We’re halfway through the month but I am nowhere near halfway through the number of blogs I should have posted. A quarter, maybe?

It all happened when I decided to be super-creative and write a blog about one of my favourite places – Murwillumbah. Oh don’t worry, you haven’t missed it – it didn’t actually get to the Published stage. It’s still sitting in my Drafts folder.

I slaved over that blog day and night. It had fantastic photos, facts and most of my SEO ducks even lined up. But the blog was a failure.

I missed the deadline!

And the next one!

By the time I’d missed two deadlines, panic crept up from somewhere in my writing-feet and threatened to strangle me at any minute.

But that blog remained well-and-truly stuck. It was flat, contrived and downright boring. Even I found it hard to read – and I wrote it!

Image by Gerd Altmann from Pixabay

The frustration that Robbins spoke about weighed heavily on me – kind of like dancing in cement shoes.

And still my unfinished Murwillumbah blog just stared blankly back at me. Stark, unimaginative, and totally unresponsive. There wasn’t a spark of life in it.

Oddly enough, the motive behind writing about Murwillumbah should have provided me with immunity against failure.

Write about something you’re passionate about – they say….

Murwillumbah is where I live. I am passionate about it.

That blog failure stopped me in my tracks…

The urge to abandon it grew in intensity. But the hours of work I’d put into it stopped me from hitting the Delete key.

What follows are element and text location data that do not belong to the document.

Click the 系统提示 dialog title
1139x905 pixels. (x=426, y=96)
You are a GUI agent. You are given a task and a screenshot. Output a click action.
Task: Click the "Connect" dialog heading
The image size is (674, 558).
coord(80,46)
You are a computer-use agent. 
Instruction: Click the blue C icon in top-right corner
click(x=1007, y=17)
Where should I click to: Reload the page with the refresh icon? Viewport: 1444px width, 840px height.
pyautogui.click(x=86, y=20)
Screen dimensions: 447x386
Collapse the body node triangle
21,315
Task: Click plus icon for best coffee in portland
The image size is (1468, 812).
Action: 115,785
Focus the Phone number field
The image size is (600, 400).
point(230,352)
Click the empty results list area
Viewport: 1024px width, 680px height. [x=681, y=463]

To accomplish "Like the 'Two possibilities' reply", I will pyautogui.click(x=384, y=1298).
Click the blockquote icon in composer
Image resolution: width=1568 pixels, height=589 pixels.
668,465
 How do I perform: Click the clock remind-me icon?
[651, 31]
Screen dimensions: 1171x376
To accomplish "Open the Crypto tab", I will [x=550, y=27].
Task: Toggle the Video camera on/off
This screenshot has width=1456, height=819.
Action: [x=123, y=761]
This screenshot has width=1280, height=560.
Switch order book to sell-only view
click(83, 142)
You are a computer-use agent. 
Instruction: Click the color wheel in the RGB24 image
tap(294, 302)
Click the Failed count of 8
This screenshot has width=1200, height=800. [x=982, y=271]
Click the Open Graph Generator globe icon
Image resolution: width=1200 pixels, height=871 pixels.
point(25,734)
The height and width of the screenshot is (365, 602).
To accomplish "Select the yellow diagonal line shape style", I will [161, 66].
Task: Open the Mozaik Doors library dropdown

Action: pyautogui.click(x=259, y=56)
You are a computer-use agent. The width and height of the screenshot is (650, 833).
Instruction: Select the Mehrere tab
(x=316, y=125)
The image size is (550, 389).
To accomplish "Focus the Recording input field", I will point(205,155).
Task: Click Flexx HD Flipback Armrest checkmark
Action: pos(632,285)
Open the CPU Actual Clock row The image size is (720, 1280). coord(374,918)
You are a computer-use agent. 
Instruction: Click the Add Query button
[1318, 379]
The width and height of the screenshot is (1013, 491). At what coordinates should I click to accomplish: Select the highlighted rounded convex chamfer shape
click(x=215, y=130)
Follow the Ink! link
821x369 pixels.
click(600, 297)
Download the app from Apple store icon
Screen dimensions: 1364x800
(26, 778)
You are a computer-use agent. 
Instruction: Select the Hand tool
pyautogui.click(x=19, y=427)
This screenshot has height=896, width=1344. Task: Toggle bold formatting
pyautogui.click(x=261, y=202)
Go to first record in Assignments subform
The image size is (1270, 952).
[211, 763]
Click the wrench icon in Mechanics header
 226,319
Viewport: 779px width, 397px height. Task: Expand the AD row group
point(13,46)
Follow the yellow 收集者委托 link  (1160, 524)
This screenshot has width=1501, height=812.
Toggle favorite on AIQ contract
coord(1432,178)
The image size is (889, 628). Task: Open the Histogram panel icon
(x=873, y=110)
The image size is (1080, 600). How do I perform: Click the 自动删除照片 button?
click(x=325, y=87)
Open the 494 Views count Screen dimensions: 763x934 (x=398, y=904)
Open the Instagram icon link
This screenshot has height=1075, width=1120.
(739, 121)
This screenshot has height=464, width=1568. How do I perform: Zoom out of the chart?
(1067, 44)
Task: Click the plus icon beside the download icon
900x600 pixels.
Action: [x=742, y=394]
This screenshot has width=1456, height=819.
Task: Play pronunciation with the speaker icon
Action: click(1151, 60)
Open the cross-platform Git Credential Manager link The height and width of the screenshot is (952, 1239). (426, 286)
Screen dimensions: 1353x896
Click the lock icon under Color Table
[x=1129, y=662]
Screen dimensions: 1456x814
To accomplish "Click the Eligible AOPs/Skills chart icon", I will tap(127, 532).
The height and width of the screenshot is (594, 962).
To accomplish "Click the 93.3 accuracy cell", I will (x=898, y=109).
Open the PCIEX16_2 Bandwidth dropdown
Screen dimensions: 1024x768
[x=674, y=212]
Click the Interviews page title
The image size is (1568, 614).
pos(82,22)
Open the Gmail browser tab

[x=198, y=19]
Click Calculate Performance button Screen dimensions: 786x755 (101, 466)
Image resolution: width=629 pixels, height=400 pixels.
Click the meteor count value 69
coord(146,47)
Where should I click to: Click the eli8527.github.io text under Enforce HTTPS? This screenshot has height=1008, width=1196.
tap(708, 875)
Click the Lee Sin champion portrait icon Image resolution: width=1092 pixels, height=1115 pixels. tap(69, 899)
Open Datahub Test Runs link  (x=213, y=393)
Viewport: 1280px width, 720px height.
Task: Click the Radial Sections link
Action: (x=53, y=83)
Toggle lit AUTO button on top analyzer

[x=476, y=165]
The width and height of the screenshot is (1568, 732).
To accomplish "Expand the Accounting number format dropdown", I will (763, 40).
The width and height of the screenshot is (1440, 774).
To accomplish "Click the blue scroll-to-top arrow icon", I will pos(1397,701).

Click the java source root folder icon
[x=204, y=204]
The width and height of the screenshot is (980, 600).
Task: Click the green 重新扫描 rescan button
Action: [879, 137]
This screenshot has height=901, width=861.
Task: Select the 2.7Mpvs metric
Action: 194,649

I was caught in a Limbo between flushing two days work down the drain and the thought of starting again. Should I try once more to resurrect the dead blog, or simply count my blessings and move onto a new one?

Both ideas won – sort of. For two days I found a million things to do that had nothing to do with writing.

But the long-fingers of the Blog Challenge found their way into my conscience. Guilt and the fear of losing the war and not just the battle made me fire up the iPad and start again. But the pain of my abandoned post about Murwillumbah lingered.

One night, more deadlines, and three-hundred words later, another draft sits idly in the Draft Folder. In all my cleverness I decided to write a blog about how I had found my niche by not finding my niche. But that didn’t work any better than not finding my niche in the first place.

But at least now I know what the problem is. Yes, I was passionate about the topic, but my style of writing changed. I had moved away from the conversational tone I usually use and was trying to write something (seriously) factual.

It just didn’t work

So here I am, writing a brand new blog about nothing in particular, in my usual casual manner.

Have I learned from failure?

You bet I have!

And the lessons learned will form the basis of another blog, in another time.

Sorry to rush off – but I’ve got a whole lot of blogging to do to catch up!